Apart from performing specific tasks on nodes, pods, and containers, you can work with the overall OpenShift Container Platform cluster to keep the cluster efficient and the application pods highly available.
1.4. About autoscaling pods on a node
OpenShift Container Platform offers three tools that you can use to automatically scale the number of pods on your nodes and the resources allocated to pods.
- Horizontal Pod Autoscaler
The Horizontal Pod Autoscaler (HPA) can automatically increase or decrease the scale of a replication controller or deployment configuration, based on metrics collected from the pods that belong to that replication controller or deployment configuration.
For more information, see Automatically scaling pods with the horizontal pod autoscaler.
- Custom Metrics Autoscaler
The Custom Metrics Autoscaler can automatically increase or decrease the number of pods for a deployment, stateful set, custom resource, or job based on custom metrics that are not based only on CPU or memory.
For more information, see Custom Metrics Autoscaler Operator overview.
- Vertical Pod Autoscaler
The Vertical Pod Autoscaler (VPA) can automatically review the historic and current CPU and memory resources for containers in pods and can update the resource limits and requests based on the usage values it learns.
For more information, see Automatically adjust pod resource levels with the vertical pod autoscaler.
1.5. Glossary of common terms for OpenShift Container Platform nodes
This glossary defines common terms that are used in the node content.
- Container
- It is a lightweight and executable image that comprises software and all its dependencies.
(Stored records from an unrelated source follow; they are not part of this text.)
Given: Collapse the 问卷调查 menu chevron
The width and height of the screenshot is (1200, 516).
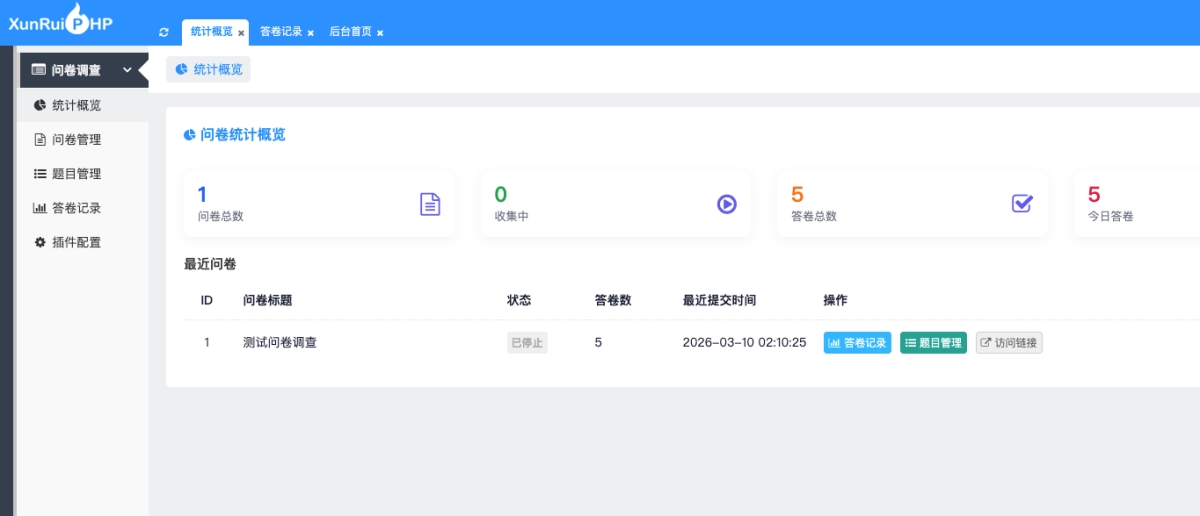Looking at the screenshot, I should point(127,70).
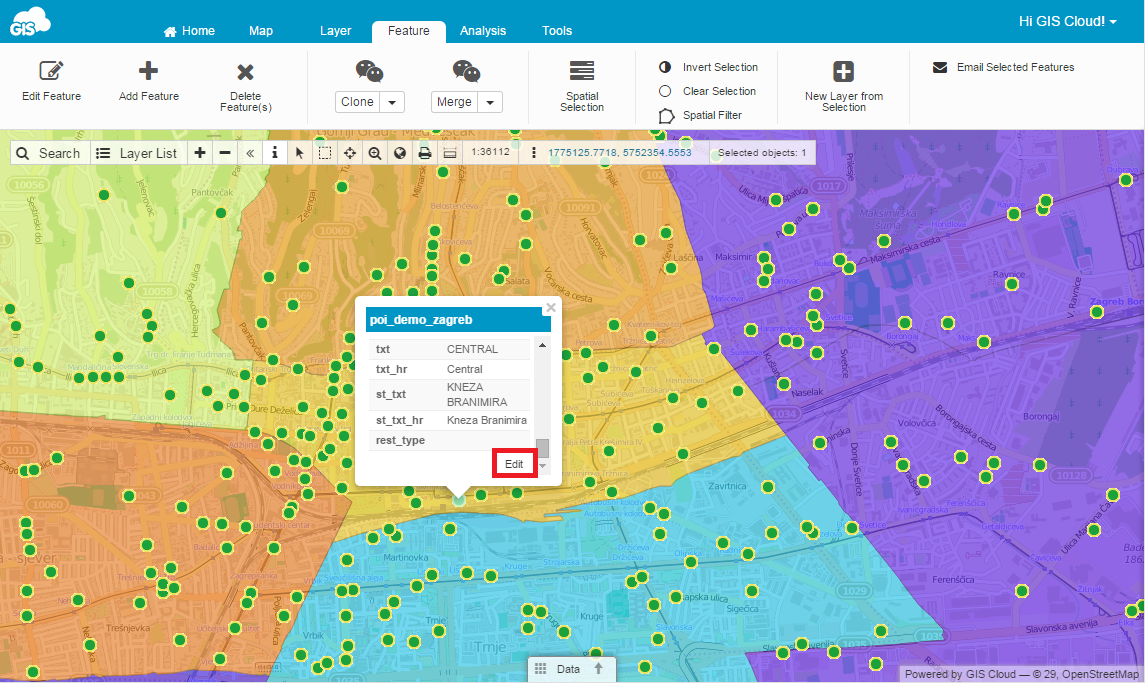Click Edit button in feature popup
This screenshot has width=1145, height=683.
(x=514, y=464)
Containers virtualize the operating system, as a result, you can run containers anywhere from a data center to a public or private cloud to even a developer’s laptop.
- Daemon set
- Ensures that a replica of the pod runs on eligible nodes in an OpenShift Container Platform cluster.
- egress
- The process of data sharing externally through a network’s outbound traffic from a pod.
- garbage collection
- The process of cleaning up cluster resources, such as terminated containers and images that are not referenced by any running pods.
- Horizontal Pod Autoscaler(HPA)
- Implemented as a Kubernetes API resource and a controller. You can use the HPA to specify the minimum and maximum number of pods that you want to run. You can also specify the CPU or memory utilization that your pods should target. The HPA scales out and scales in pods when a given CPU or memory threshold is crossed.
- Ingress
- Incoming traffic to a pod.
- Job
- A process that runs to completion. A job creates one or more pod objects and ensures that the specified pods are successfully completed.
- Labels
- You can use labels, which are key-value pairs, to organise and select subsets of objects, such as a pod.
- Node
- A worker machine in the OpenShift Container Platform cluster. A node can be either be a virtual machine (VM) or a physical machine.
- Node Tuning Operator
- You can use the Node Tuning Operator to manage node-level tuning by using the TuneD daemon. It ensures custom tuning specifications are passed to all containerized TuneD daemons running in the cluster in the format that the daemons understand. The daemons run on all nodes in the cluster, one per node.
- Self Node Remediation Operator
- The Operator runs on the cluster nodes and identifies and reboots nodes that are unhealthy.
- Pod
- One or more containers with shared resources, such as volume and IP addresses, running in your OpenShift Container Platform cluster. A pod is the smallest compute unit defined, deployed, and managed.
- Toleration
- Indicates that the pod is allowed (but not required) to be scheduled on nodes or node groups with matching taints. You can use tolerations to enable the scheduler to schedule pods with matching taints.
- Taint
- A core object that comprises a key,value, and effect. Taints and tolerations work together to ensure that pods are not scheduled on irrelevant nodes.